Born In Nurnburg, West Germany, in 1972, Phillip Spinks has lived throughout the United States
and Europe, from the mountainous deserts of the southwest to the Mississippi Gulf Coast and from
deep in the Bavarian forests to Colonial New England. He studied engineering, creative writing
and archaeology at Boston University. His influences are distilled from his sense of self, based
on a metamorphic southern heritage enhanced by his many travels and the cultures both urban and
rural, which he has encountered. This history invoked with a vivid imagination creates images
hauntingly surreal, yet vaguely familiar in the recesses of our primal memories.
Phillip Spinks is known for his abstract multilayered paintings and shows throughout the United
States. He has been in numerous juried exhibitions and has his work in many public and private
collections including Boston's Children's Hospital, Merck, and AG Edwards.

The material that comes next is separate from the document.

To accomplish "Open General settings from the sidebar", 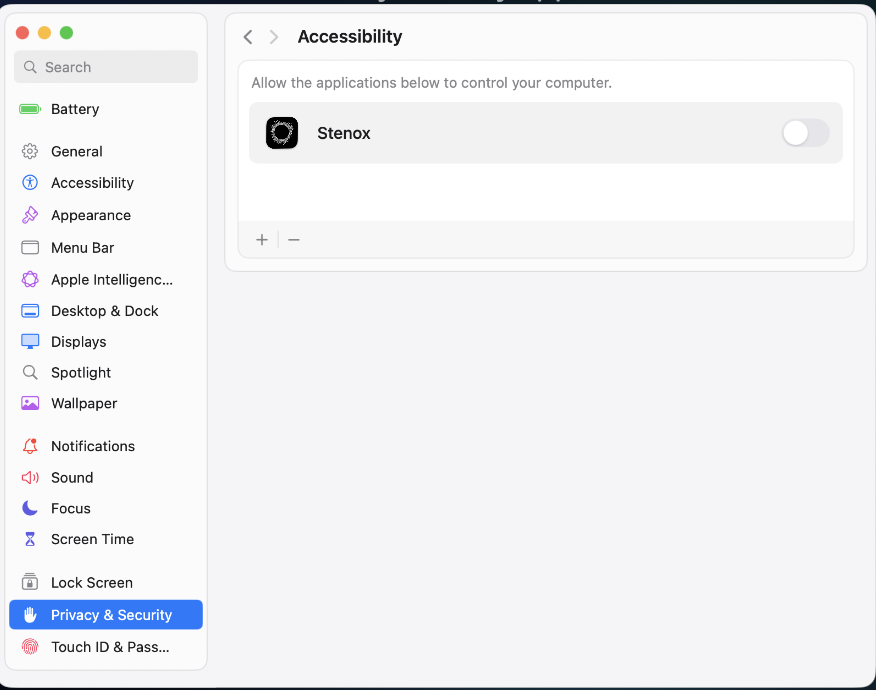I will [x=30, y=151].
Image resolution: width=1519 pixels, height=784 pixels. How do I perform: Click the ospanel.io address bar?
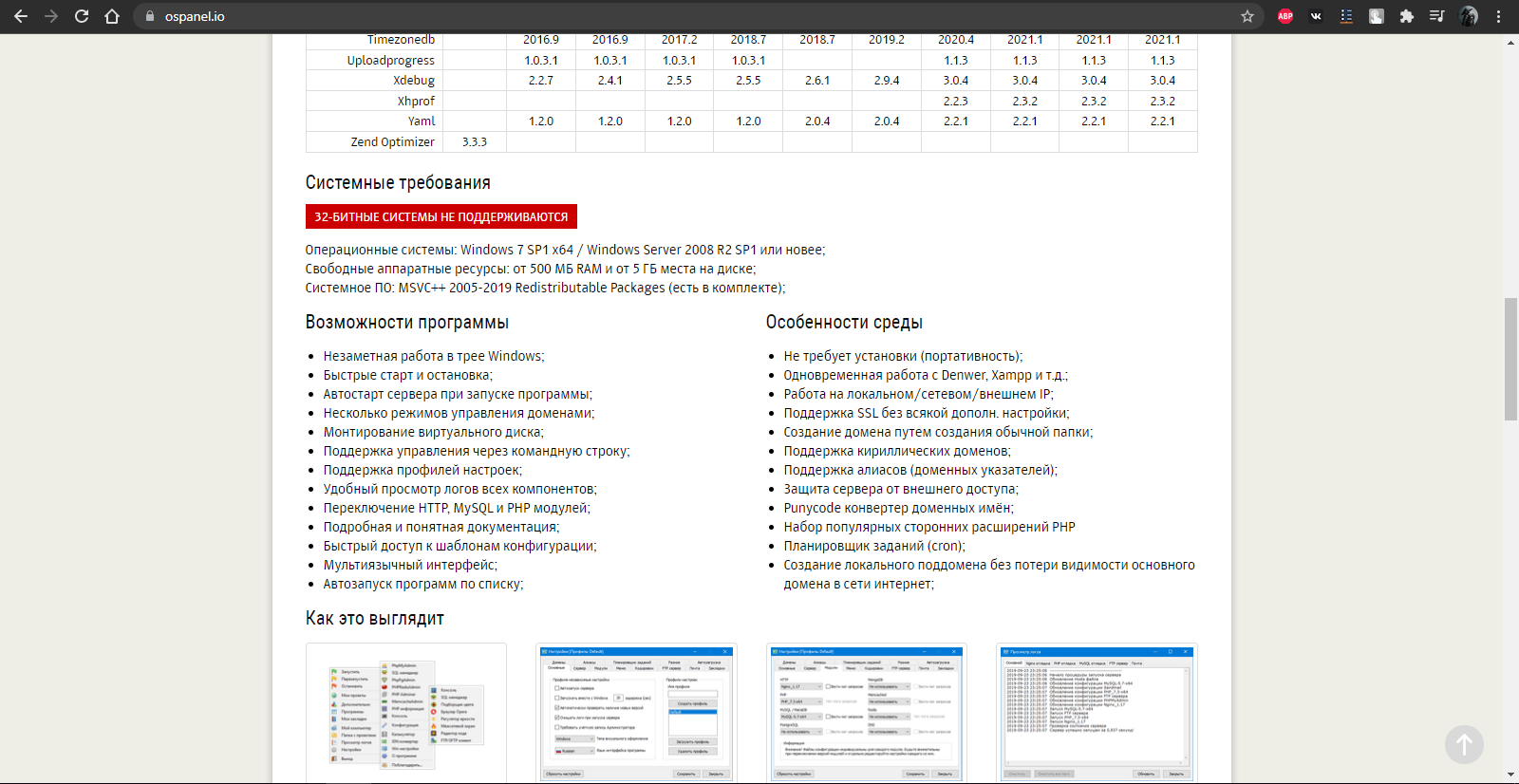665,16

This current body of work is about taking what is lost or destroyed and creating new meanings
as well as anchoring what remains.
Aug 29, 2005 Hurricane Katrina struck both New Orleans and the Mississippi Gulf coast.
Phillip's Parents' and his Grandmother's homes were gutted by the storm surge of Katrina.
Anything below three and a half feet was buried in sediment and debris. Ninety percent of
his family photographs were completely destroyed. As he and his parents sifted through what was left of their home they found items of their recent past. Broken china, splintered chairs, clothing and images lost in frames, melted by the ravages of the storm. What remained were fragments of memories, a face here, an arm draped over a shoulder, the edge of a building.
After smell, sight is the strongest sense linked to memory. Looking through photo albums
and frames the images both lost their meaning and sparked moments in times remembered.
Phillip saw the austere beauty in the imagery that remained, and as opposed to allowing the loss
of the images to create a void in his mind, he chose to reclaim these memories and create a new vehicle to contain them. This body of work is recovering memories.